Le XXIe siècle sera fidélisé ou ne sera pas !
Ce siècle qui s'achève voit-il la fin de la mode de la fidélisation ? Ou bien l'intérêt suscité par ce sujet est-il le signe d'une profonde évolution des industriels pour leur marque et des distributeurs pour leur enseigne ? Tel pourrait être le sens des "devoirs de vacances" que livre ici Dominique Henri Perrin*. Qui a mené une analyse sur près de 250 marques ou enseignes, engagées dans un programme de fidélisation, en phase de réflexion ou d'études sur ce qu'elles sont en droit d'attendre dans la valorisation de leur relation client.

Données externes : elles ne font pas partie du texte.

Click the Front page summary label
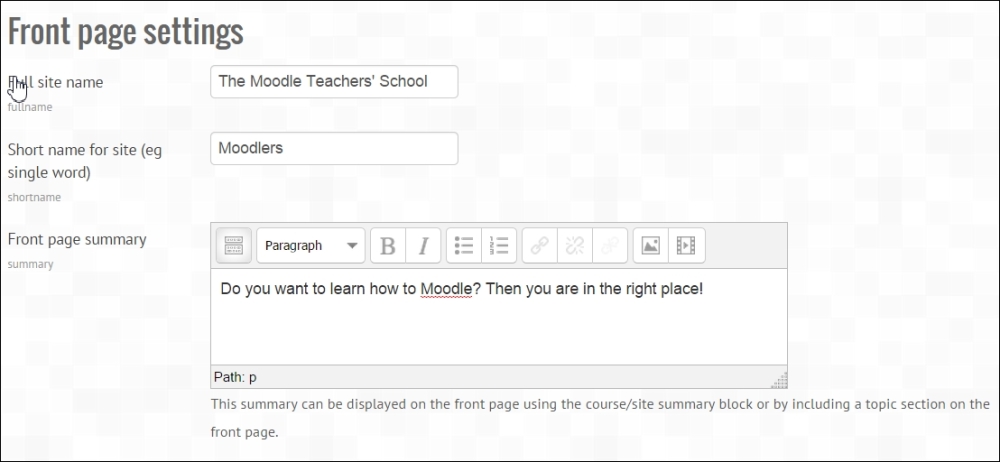The width and height of the screenshot is (1000, 462). click(x=77, y=239)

De plus en plus d'industriels s'intéressent à la fidélisation et se sont
engagés dans des processus de connaissance de leurs clients finaux, de
construction d'entrepôts de données concernant ces derniers, de création de
Numéro Vert de contacts consommateurs, d'édition de consumer magazine... sans
pour autant céder à la tentation de court-circuiter leurs distributeurs. « Nous
sommes un groupe industriel qui ne doit pas se lancer dans la distribution », a
d'ailleurs déclaré Lindsay Owen-Jones, le président de L'Oréal, à ce sujet.

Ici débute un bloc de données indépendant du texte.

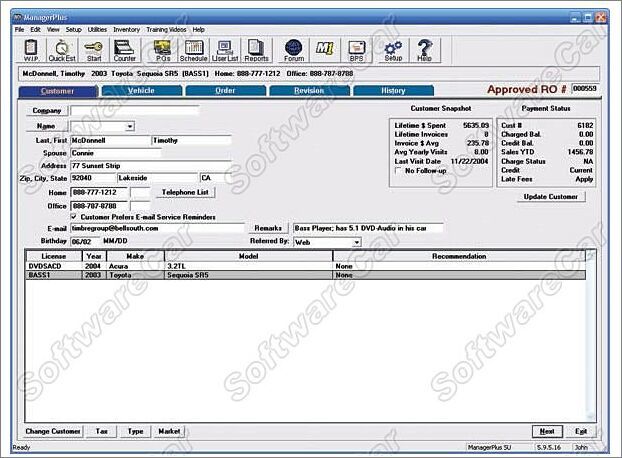Toggle the No Follow-up checkbox

(x=399, y=171)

Près de 10 % des points du mapping correspondent à des industriels qui sont à
la recherche d'une connaissance plus fine et plus directement personnalisée de
leurs clients finaux. S'il s'agit d'une démarche normale pour l'automobile -
tous les constructeurs, de Peugeot à VAG, y sont confrontés -, c'est un
phénomène plus nouveau pour les produits de grande consommation. Danone, en
capitalisant sur le Bingo des Marques et sur Danoé, s'est constitué un fichier
qualifié de plus de 2,5 millions de consommateurs, certes particulièrement
"promophiles" et féminins ! Et Unilever, P&G ou Nestlé ont engagé des actions
ou des tests. C'est dire que les panels et les analyses comportementales ne
suffisent plus pour garantir la progression des parts de marché, la permanence
de l'innovation en réponse aux goûts évolutifs des consommateurs ou la maîtrise
satisfaisante des paramètres des négociations commerciales. Le foisonnement des
technologies (GSM, Internet, messagers, appareils ménagers intelligents,...)

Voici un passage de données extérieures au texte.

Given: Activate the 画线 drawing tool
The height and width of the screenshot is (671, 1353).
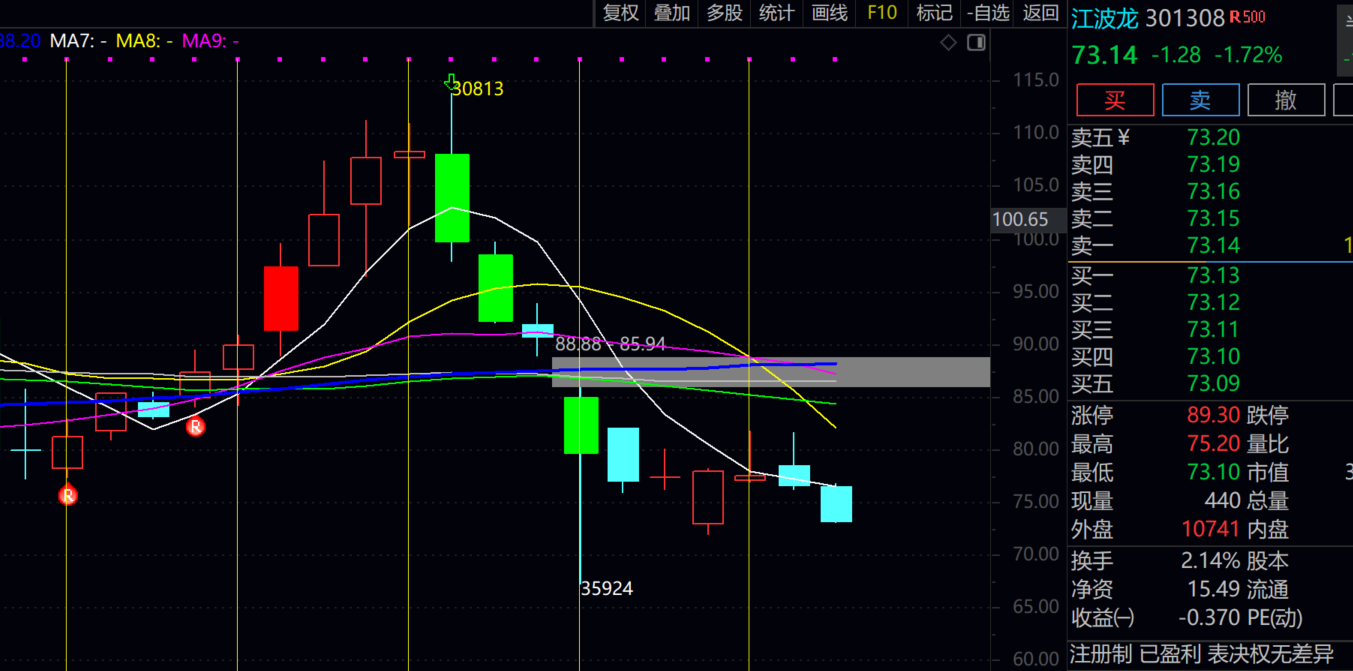Looking at the screenshot, I should (x=830, y=13).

représente une potentialité nouvelle de relation directe entre les industriels
et le consommateur final. Bien qu'aucune de ces technologies ne puisse avoir
une position monopolistique - il sera bien plutôt question de "bouquet" de
solutions -, le côté high-tech fascine. Mais les risques d'un choix déjà
obsolète ou créant un "enfermement marketing" pourraient bien conduire à de
sérieux désenchantements. Surtout si l'outil de la fidélisation n'est pas
solidement ancré dans la stratégie marketing et ne constitue pas un élément
parmi d'autres du mix-marketing.
UN OUTIL QUI SÉDUIT ET OÙ LES PRÉTENDANTS AFFLUENT
A en juger par le nombre de cartes qui
gonflent nos portefeuilles, ce n'est pas la variété des programmes de
fidélisation liés à la carte qui favorise la différenciatio... Parmi les
marques ou enseignes étudiées, près du quart ont en projet un programme de
fidélisation de leur clientèle. Ce qui, d'ailleurs, fait le bonheur des
chasseurs de tête qui possèdent désormais une nouvelle cible : celle des
"directeurs de fidélisation". Ils recherchent pour leur client un responsable
marketing qui ait l'expérience du lancement d'un programme de fidélisation,
celle de la gestion de la relation avec une clientèle, la maîtrise d'un système
d'information "orienté client". Si l'on y ajoute une pincée de datawarehouse et
de data mining, avec une idée précise sur le montage et le fonctionnement d'un
centre d'appels ou de contacts clients, on a une idée du profil de cet oiseau
rare. La connaissance des technologies cartes devient également un plus. Il
serait en effet inconcevable de ne pas disposer de la faculté de travailler
avec les technologies de demain et prendre ainsi le risque de passer à côté de
la carte à mémoire ! Tous les secteurs sont concernés : l'optique, la presse,
les chèque-déjeuners, les pétroliers en attente de l'expérience des autres, les
voyagistes - attentifs à l'expérience de Nouvelles Frontières - les services en
ligne pour lesquels la fidélisation de l'Internaute demeure un problème
majeu... Quant aux banques qui n'ont pas encore démarré, elles se bousculent, à
la suite de la réussite du Crédit Lyonnais, dans les starting-blocks de la
course aux clients fidèles.
UNE LAME DE FOND QUI LAISSE PEU D'INDIFFÉRENTS
Le choix stratégique de ne pas se lancer dans une
démarche fidélisante est l'exception. Encore pourrait-il se justifier par une
image très forte qui peut s'affranchir d'être le énième programme à points !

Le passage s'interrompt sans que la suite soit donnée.